Mark Allen Redman (born January 5, 1974) is an American former professional baseball left-handed starting pitcher.

Early career
A 1992 graduate of Escondido High School in California, he played baseball and football before attending The Master's College in Santa Clarita, California for one year and then transferring to the University of Oklahoma.

In his sophomore year at Oklahoma, Redman set school records for strikeouts (136) and innings pitched (135.1) during the regular season and posted a 5-0 record in post-season play as he helped the Sooners win the 1994 College World Series title.

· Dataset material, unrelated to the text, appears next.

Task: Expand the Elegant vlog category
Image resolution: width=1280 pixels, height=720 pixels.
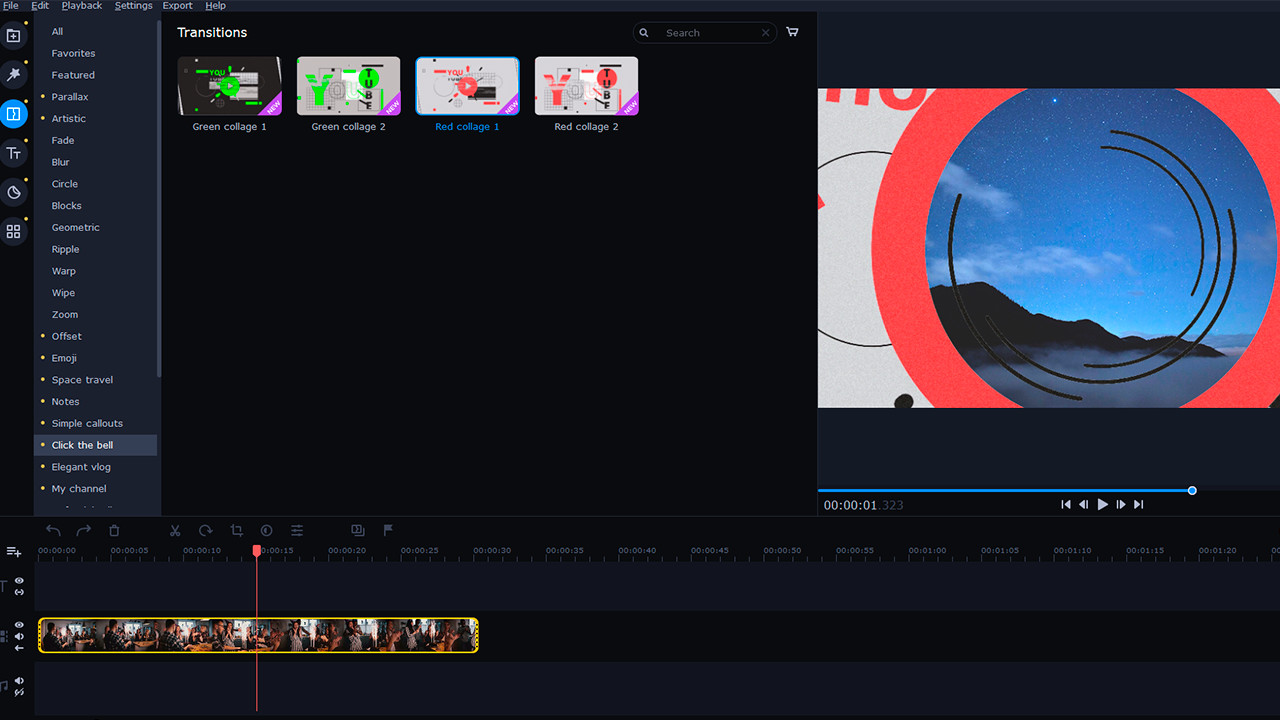Action: tap(79, 466)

Redman named 1st Team All-Big Eight, Big Eight Newcomer of the Year, NCAA All-Regional team and was a member of the College World Series All-Tournament team in 1994. In addition, he was selected as a 1st Team All-American in both of his seasons at Oklahoma.

Professional career
Redman was selected by Detroit Tigers in 41st Round (1148th overall) of the 1992 Major League Baseball draft, but did not sign with the team. He would get drafted again in 1995 by the Minnesota Twins in the 1st Round (13th overall).

Minnesota Twins
He would make his debut with the team on July 24, . In 2000, he made 24 starts for the Twins, finishing with a 12-9 record. He would go on to finish in a 4-way tie for 6th place in AL Rookie of the Year voting, receiving a single vote. 
The following season he made 9 starts for them and was later traded to the Detroit Tigers, for which he only made 2 starts that season due to injury.

Detroit Tigers
In his lone full season with the Tigers, he made 30 starts for the first time and finished with an 8-15 record and a 4.21 ERA. In the offseason, Redman was traded to Florida for three prospects.

Florida Marlins
Redman was a member of the 2003 World Series champion Florida Marlins, having a career year. He contributed to 14 wins and a career best 3.59 ERA. He also set a career high in strikeouts with 151.

Oakland Athletics
After the 2003 World Series, the Marlins traded Redman to Oakland for a reliever. He finished his lone season with the team with an 11-12 record and a 4.71 ERA. He was later traded to the Pittsburgh Pirates following the 2004 season for Jason Kendall.

Pittsburgh Pirates
Redman endured his worst statistical season, finishing 5-15 for the last place Pirates. He had a 4.90 ERA in 30 starts. He was traded in the offseason to the Royals.

Kansas City Royals
Redman was chosen to play for the American League in the 2006 Major League Baseball All-Star Game as the lone representative of the Kansas City Royals. He was 5-4 with an ERA north of 5.00 at the All-Star break. He would finish the season with a team high 11 wins and a 5.71 ERA.

Atlanta Braves
On March 9, , he signed a minor league deal with the Atlanta Braves. On March 26, 2007, the Braves purchased Redman's contract from Triple-A Richmond. In his debut season with the Atlanta Braves, Redman pitched in 3 of the 5 initial losses for the team. His ERA was recorded as 8.62 on April 21, 2007. He continued to struggle with his ERA increasing to 11.63.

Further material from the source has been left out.